[Air-l] Facebook protests
Ledbetter, Andrew Michael
aledbett at ku.edu
Thu Sep 7 08:21:14 PDT 2006
>What's interesting is that the people who seem to be joining the protest groups are those who have a large number of >friends (200-plus), and also those who might have accepted invitations to be friends when the other person was an >acquaintance of sorts.
As an interpersonal communication scholar observing the Facebook changes and subsequent user response, I am intrigued by Facebook's use of the term "friend". Zuckerberg's blog post defending the changes (pointed out by a previous poster: http://blog.facebook.com/) turns on the word: Only "friends" can see your changes, "friends" could see them before, it's a good thing to share your life with your "friends". And so on.
Yet, as we know intuitively (and a wealth of personal relationship research and theory indicates), not all friendships are equal in intimacy, social meaning, and (most critically) information flow. Petronio's communication privacy management theory seems very apt here: the theory claims that people specify boundaries and rules for how and what information is shared with others, and experience distress when those boundaries and rules are violated. Facebook rewrote the site's rules for information flow between people---and, as the theory predicts, distress ensued.

** List of tasks **
[1] Using the post on the Facebook protests, answer the following:
(a) What number of friends does the quoted message link to people joining the protest groups?
(b) Whose blog post defending the changes does the writer cite?
(c) Which theory does the writer call "very apt here"?
[2] Resume the post on the Facebook protests, starting after its final sentence.

** Material provided **
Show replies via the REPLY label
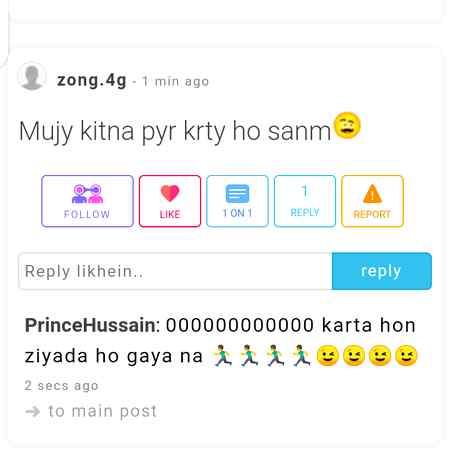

** Exercise answers **
[1]
(a) 200-plus friends.
(b) Zuckerberg's.
(c) Petronio's communication privacy management theory.

[2]
Quite simply, it seems to me that the site's designed have forgotten that the term "friend", as used by Facebook, is a metaphor. The metaphor includes all different kinds of friends---casual friends, close friends, best friends, acquaintances, former friends---and lumps in with them coworkers, classmates, relatives, teachers (much to some students' dismay), and people that you only invited to be your "friend" as a status symbol. Facebook permits no meaningful differentiation between these categories (other than a note specifying how you know the person, which does not influence information flow). Thus, while information privacy is an important construct in this debate, it seems that, here, the construct cannot be divorced from the meaning attached to such information within the context of specific interpersonal relationships. And Facebook's site design doesn't seem to map onto the topography of most people's daily relationships very well.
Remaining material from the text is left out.